状態調査の報告を受けて、本年度は作品部分の修復および背面の電灯交換工事を行った。
●作品
作者=藤城清治
作品=光陰の中の巣立つ仔馬たち
制作年=2008(平成20)年
材質・技法=紙、セロファン紙、マスキングテープ、アクリル絵具
(背景:218 Lee FILTERS E.I. CHTH CTB 照明ブルーライトジェルフィルターシート)
支持体=アクリル樹脂板
寸法=2,700 × 2,400 mm ガラス寸法:2,700 × 2,400 × 8.5 mm
修復記録
2019年10月7日
修復研究所21 所長 渡邉郁夫
*担当者:宮﨑安章、有村麻里
*作業日:2019年7月30日、8月1、5〜9日および19、20、26日
●状態報告(ガラス取り外し前)
・作品は紙、セロファンを切り抜き、接着剤、テープで接いで影絵の原型を制作し、乳白板に固定されている。裏面側にライトが設置され、点灯する仕様となっている。
・画面側は保護として壁面にアクリル板がはめ込まれ、ケース状におさめられている。アクリル板はややたわみがあり、画面に接触していたと見られる箇所もある。
・上辺中央、仔馬の目の彩色部分はアクリル板側に絵具がわずかに付着している。
・切り抜いた紙やセロファンを接いで接着した部分の接着力が劣化し、はずれて捲れている部分が広範囲に点在している。
・下辺の縁に仔馬の足部分が落ちている。
・1cm弱の破れが数カ所に見られる。
・背景に貼付されているフィルターシートは所々に空気が入り、浮き上がった状態で膨らみが帯状に多方向に延びている。

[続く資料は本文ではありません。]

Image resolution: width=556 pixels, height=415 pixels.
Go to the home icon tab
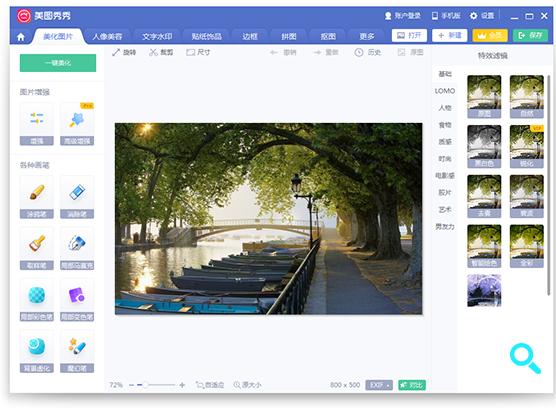click(21, 37)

・裏面側から照射されるライトの熱でアクリル板やケース内の温度が上昇することも損傷の要因の一つである可能性が高い。
●修復工程
【修復前作業-背面電灯交換および修復作業用仮設小屋設置】
本作品は幼稚舎本館入り口脇に設置されている。そのため児童や教職員の利用が少ない夏休み期間の実施とした。また作業期間中の入館者に対しての安全性とガラスの保管を考慮し仮囲いの作業小屋を設置した。作業小屋は3,410 × 2,347 × 3,220 mm(W × D × H)の大きさで、半屋外であることから熱中症対策のため送風用の穴等も設置した。
・仮設作業小屋と、照明の蛍光灯からLED灯への交換をHIGURE17-15cas(株)が2019年7月30〜31日に行った。
・影絵表面保護のガラス取り外し、設置作業を足立硝子(株)が2019年8月1日に行った。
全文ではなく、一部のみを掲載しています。